Agents also typically work better when you combine all the relevant context as much as possible rather than splitting out and isolating context. See: https://cognition.ai/blog/dont-build-multi-agents — but this is at odds with isolating agents that read untrusted input.
The external communication part of the trifecta is an easy defense. Don't allow external communication. Any external information that's helpful for the AI agent should be available offline, be present in its model (possibly fine tuned).
Sure, but that is as vacuously true as saying “router keeps getting hacked? Just unplug it from the internet.”
Huge numbers of businesses want to use AI in the “hey, watch my inbox and send bills to all the vendors who email me” or “get a count of all the work tickets closed across the company in the last hour and add that to a spreadsheet in sharepoint” variety of automation tasks.
Whether those are good ideas or appropriate use-cases for AI is a separate question.
It is security 101 as this is just setting basic access controls at the very least.
The moment it has access to the internet, the risk is vastly increased.
But with a very clever security researcher, it is possible to take over the entire machine with a single prompt injection attack reducing at least one of the requirements.
LLMs don't make a distinction between prompt & data. There's no equivalent to an "NX bit", and AFAIK nobody has figured out how to create such an equivalent. And of course even that wouldn't stop all security issues, just as the NX bit being added to CPUs didn't stop all remote code execution attacks. So the best options we have right now tend to be based around using existing security mechanisms on the LLM agent process. If it runs as a special user then the regular filesystem permissions can restrict its access to various files, and various other mechanisms can be used to restrict access to other resources (outgoing network connections, various hardware, cgroups, etc.). But as long as untrusted data can contain instructions it'll be possible for the LLM output to contain secret data, and if the human using the LLM doesn't notice & copies that output somewhere public the exfiltration step returns.
> AFAIK nobody has figured out how to create such an equivalent.
I'm curious if anybody has even attempted it; if there's even training data for this. Compartmentalization is a natural aspect of cognition in social creatures. I've even known dogs to not to demonstrate knowledge of a food supply until they think they're not being observed. As a working professional with children, I need to compartmentalize: my social life, sensitive IP knowledge, my kid's private information, knowledge my kid isn't developmentally ready for, my internal thoughts, information I've gained from disreputable sources, and more. Intelligence may be important, but this is wisdom -- something that doesn't seem to be a first-class consideration if dogs and toddlers are in the lead.
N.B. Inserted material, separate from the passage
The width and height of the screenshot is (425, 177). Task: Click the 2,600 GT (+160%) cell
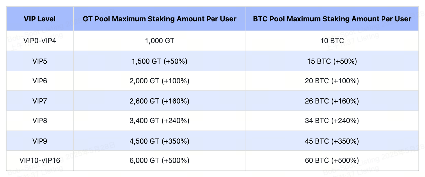click(x=159, y=101)
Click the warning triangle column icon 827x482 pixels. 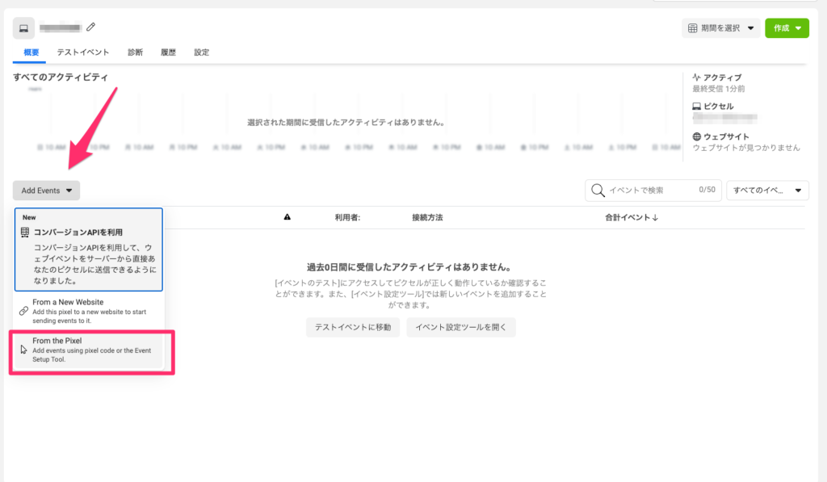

There's an interesting quote from the associated longer article [1]:
> In March, researchers at Google proposed a system called CaMeL that uses two separate LLMs to get round some aspects of the lethal trifecta. One has access to untrusted data; the other has access to everything else. The trusted model turns verbal commands from a user into lines of code, with strict limits imposed on them. The untrusted model is restricted to filling in the blanks in the resulting order. This arrangement provides security guarantees, but at the cost of constraining the sorts of tasks the LLMs can perform.
This is the first I've heard of it, and seems clever. I'm curious how effective it is. Does it actually provide absolute security guarantees? What sorts of constraints does it have? I'm wondering if this is a real path forward or not.
[1] https://www.economist.com/science-and-technology/2025/09/22/...
I wrote at length about the CaMeL paper here - I think it's a solid approach but it's also very difficult to implement and greatly restricts what the resulting systems can do: https://simonwillison.net/2025/Apr/11/camel/
Thank you! That is very helpful.
I'm very surprised I haven't come across it on HN before. Seems like CaMeL ought to be a front-page story here... seems like the paper got 16 comments 5 months ago, which isn't much:
https://news.ycombinator.com/item?id=43733683
"And that means AI engineers need to start thinking like engineers, who build things like bridges and therefore know that shoddy work costs lives."
"AI engineers, inculcated in this way of thinking from their schooldays, therefore often act as if problems can be solved just with more training data and more astute system prompts."
> AI engineers need to start thinking like engineers
By which they mean actual engineers, not software engineers, who should also probably start thinking like real engineers now that our code’s going into both the bridges and the cars driving over them.
Engineering uses repeatable processes to produce expected results. Margin is added to quantifiable elements of a system to reduce the likelihood of failures. You can't add margin on a black box generated by throwing spaghetti at the wall.
You can. We know the properties of materials based on experimentation. In the same way, we can statistically quantify the results that come out of any kind of spaghetti box, based on repeated trials. Just like it's done in many other fields. Science is based on repeated testing of hypotheses. You rarely get black and white answers, just results that suggest things. Like the tensile strength of some particular steel alloy or something.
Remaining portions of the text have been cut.